(Work item)
Produce a verbatim transcription of the entries, with all pictures omitted.

(Records for the exercise)
↓

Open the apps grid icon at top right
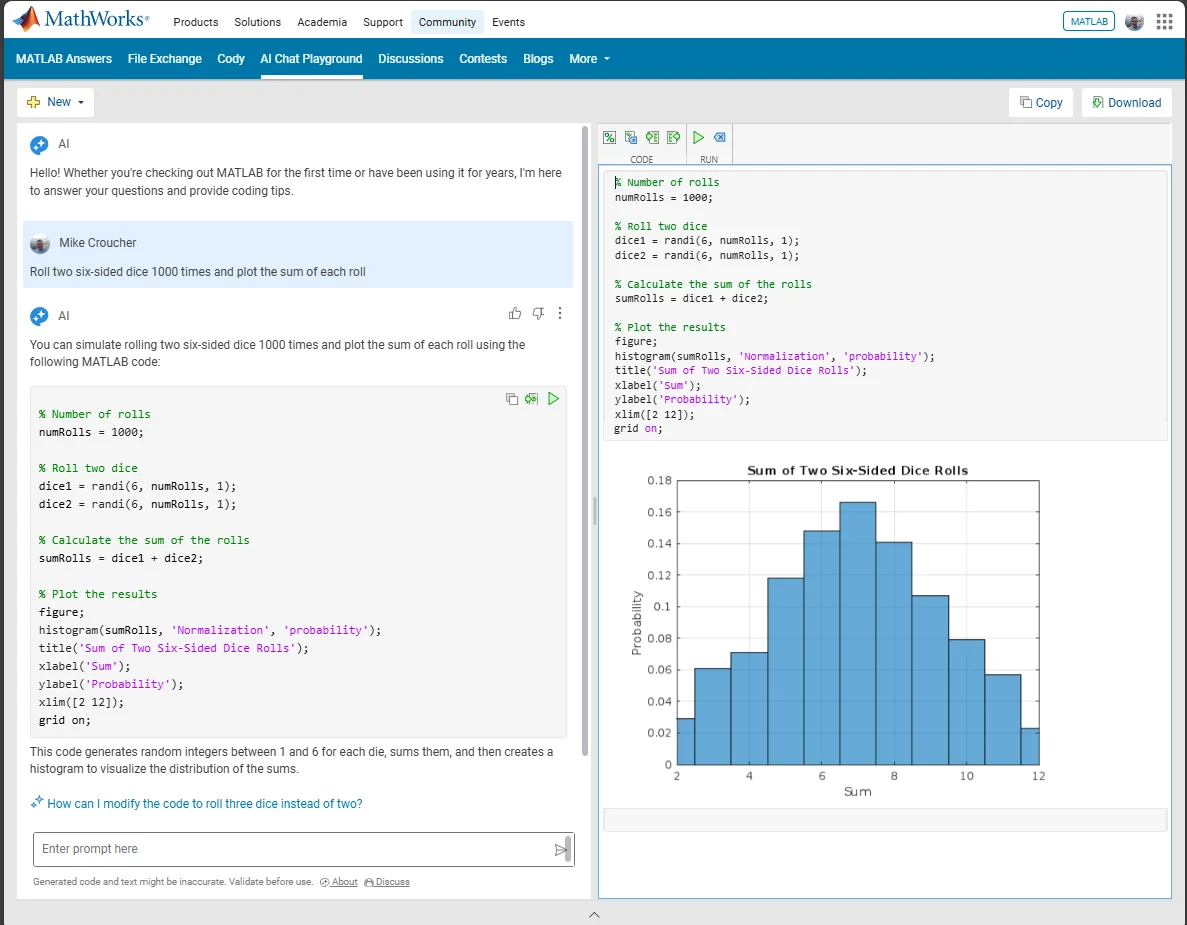This screenshot has height=925, width=1187. 1164,22
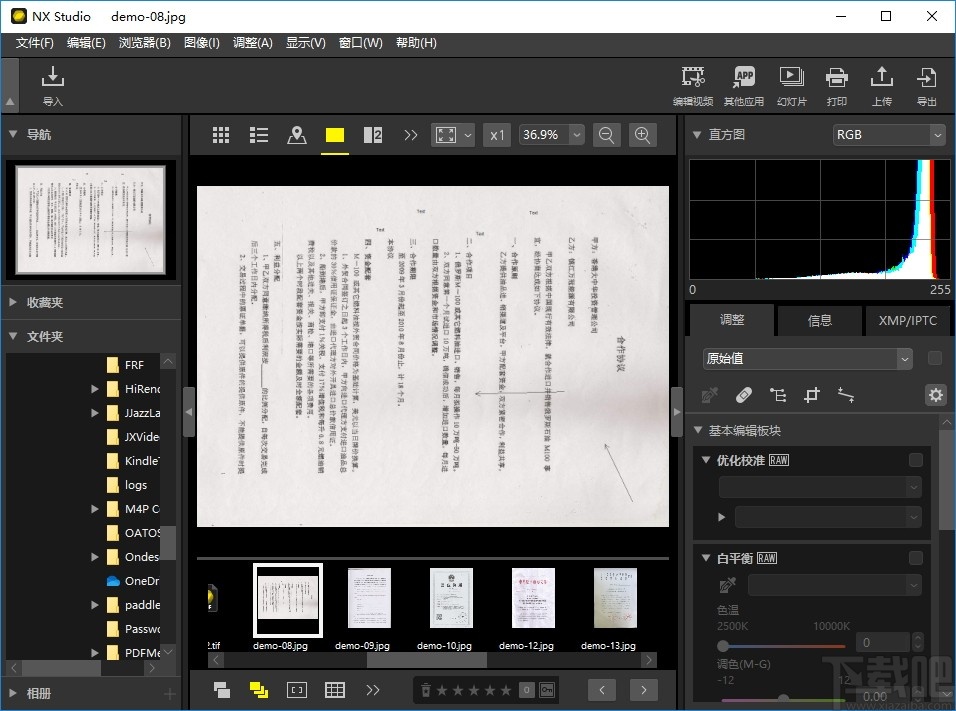
Task: Open the 图像(I) menu
Action: [x=200, y=43]
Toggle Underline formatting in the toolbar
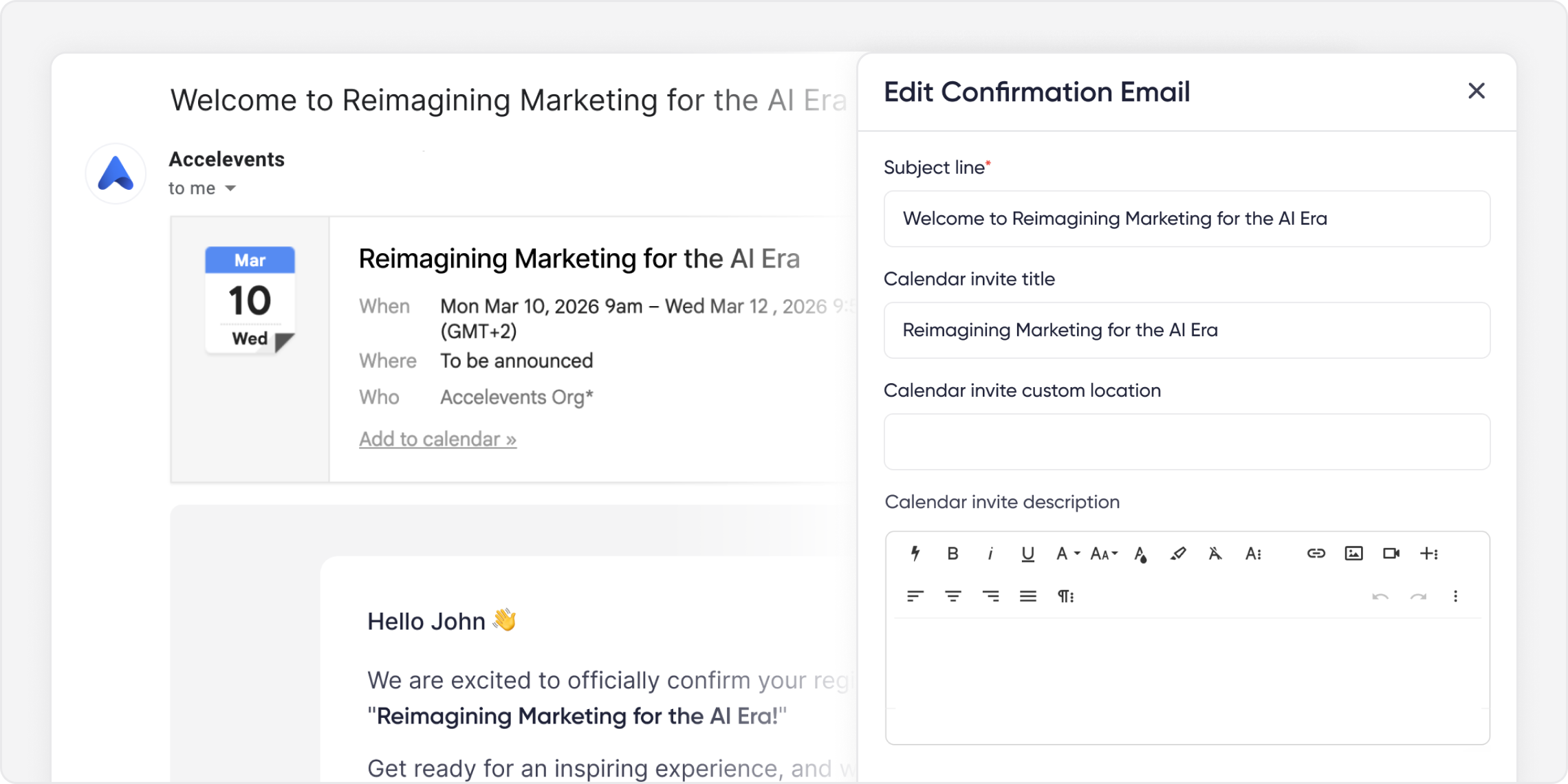 click(1027, 554)
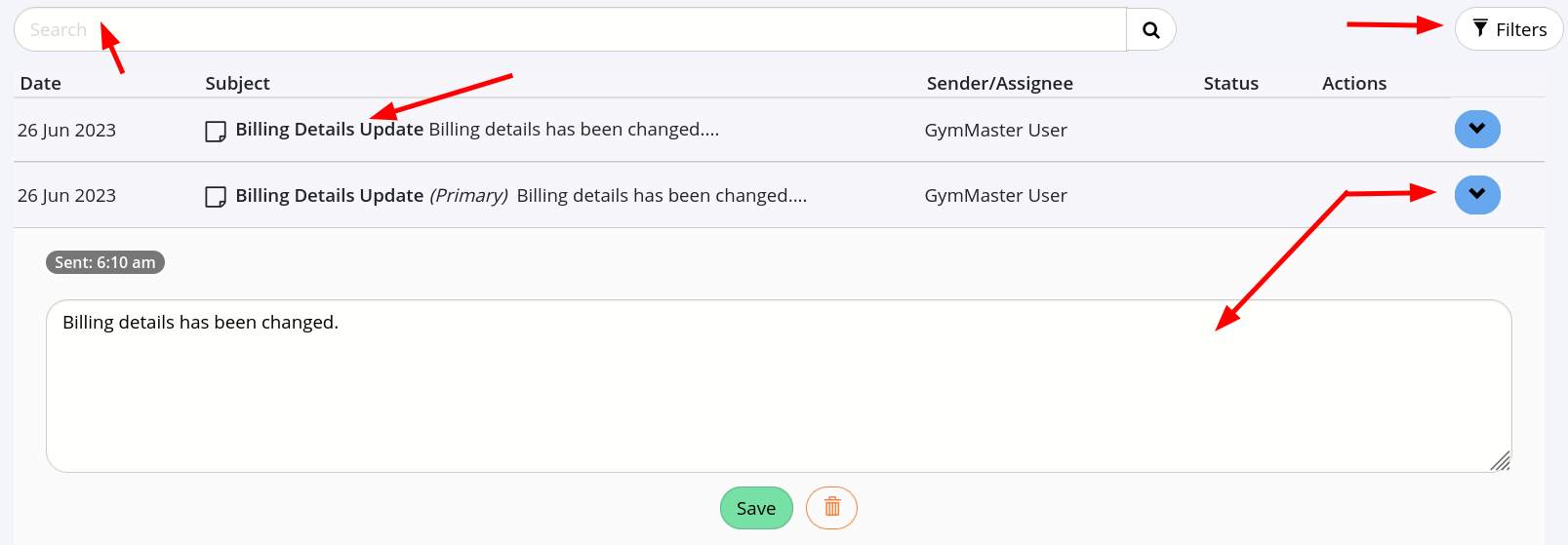Open first Billing Details Update subject

coord(330,129)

↑

(Written response)
Open the apps grid icon at top right
This screenshot has height=925, width=1187. 1164,22
Task: Open the 图像(I) menu
Action: [x=200, y=43]
Toggle Underline formatting in the toolbar
 click(1027, 554)
Open first Billing Details Update subject

coord(330,129)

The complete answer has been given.